6 Healthy Sources Of Fats For Vegetarians To Consume

  1. Almonds, Nuts and Seeds:

A recent study showed the percentage of different fatty acids in various types of nuts, including almonds. These saturated, polyunsaturated and monounsaturated fatty acids help maintain good health by reducing LDL (bad cholesterol levels) in the body. The exact value of fatty acid content in nuts is displayed in the graph below.

  • Each time you feel hungry between meals, try and have a fistful of nuts instead of biscuits, cakes, pastries or cereal bars.
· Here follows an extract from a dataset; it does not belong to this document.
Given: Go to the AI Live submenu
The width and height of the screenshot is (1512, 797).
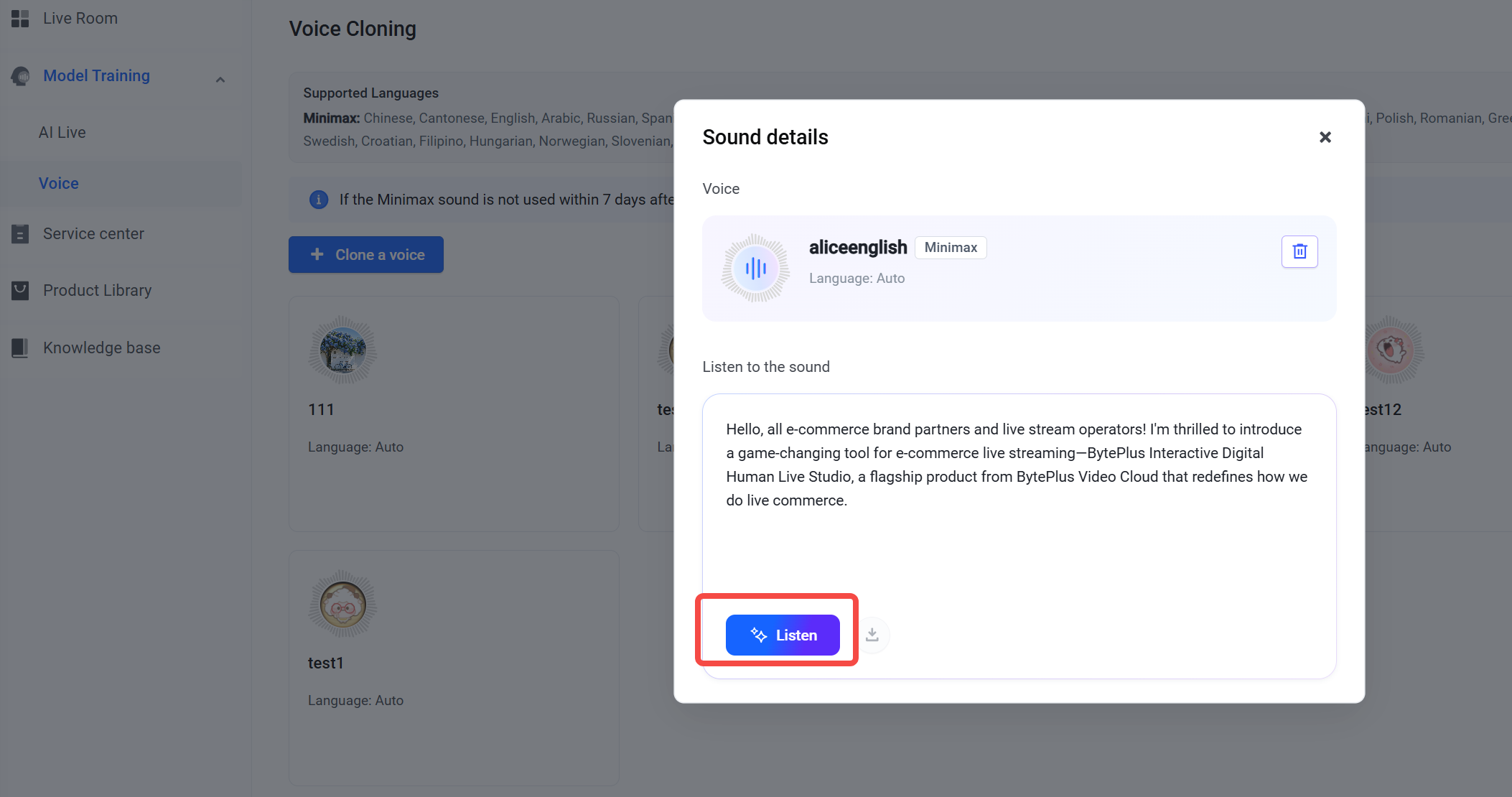Looking at the screenshot, I should tap(62, 132).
Nuts with dark chocolate also make a healthy snack when consumed in limited quantities.
  • Hemp seeds, pumpkin seeds, chia seeds, and sunflower seeds have a slightly nutty flavor and can be dry roasted to use on top of salads, oatmeal, or in baked goods.
  • Nuts will keep you full for a longer time as well as also add to your health.
  • Flax seeds are a rich source of omega 3 fats. You can have these seeds whole or ground them to fine powder and store them in an air-tight container.
  • Sprinkle on top of your favorite smoothies or mix with milk. This is the healthiest and the best source of fat.
  • Roasted nuts can be ground to prepare nut butter, which are rich sources of protein, healthy fats, fiber, vitamins, and minerals.
  1. Plant Oils:

Vegetable oil, olive oil, sunflower oil or canola oil are very rich and healthy sources of fat in food.

  • Use these oils whenever cooking (except olive oil as it is best to consume it raw). Use a teaspoon of oil for each person you are cooking for.
  • You may also use a small spoonful or two in your salad dressing.
  • Flaxseed oil is a rich source of omega-3 fatty acids, but it cannot be used for cooking as it breaks down at high temperatures. You can use it in your salads or smoothies.
  • If you love having ghee, try having homemade ghee. They are much healthier than those bought from the market.
  • Tahini, prepared with sesame seed and olive oil, is rich in healthy unsaturated fats.
  1. Soya beans:

Soya beans are a rich source of omega-6 fatty acids which reduces the risk of developing cardiovascular diseases.

  1. Mayonnaise:

Mayonnaise is also a very good source of unsaturated fat.

  • Always check the label before buying.
  • Spreading cheese or butter on your sandwiches can be replaced by mayonnaise.
  1. Tofu:

Tofu is cottage cheese or paneer that is made from soy milk. It tastes almost the same as paneer that is made from milk. It is one of the best sources of fat, especially polyunsaturated fats that may regulate blood sugar levels.

  1. Soy Milk:

This is another good source of polyunsaturated fat that may improve the symptoms of cardiovascular diseases, diabetes, etc.

  1. Corn:

Corn oil is also a good source of unsaturated fat which may lower cholesterol levels and decrease the risk of developing cardiovascular diseases.

  1. Avocados and Olives:

Avocados and olives contain a good amount of mono-unsaturated fats which may protect against heart diseases.

  • Have half an avocado per day. They are good for your heart and also improve your memory.
  • The green soft flesh of avocado is rich in unsaturated fat.
  • Mash avocados as sandwich dressing, in salads or even consumed raw with a pinch of salt and pepper as a healthy and yummy treat.
  • Olives are also heart-friendly fruits with monounsaturated fat. They help in lowering your cholesterol level.
  • 100 grams of olives contain just 15 grams of fat.
  • Include olives in your salad or have it in your pasta toppings.
  1. Vegetables:

Vegetables are generally fat-free. But cooking and frying makes vegetables rich in fats, which are unhealthy.

  • Prepare veggies by baking, brushing just a little olive oil, or you may also stir-fry veggies.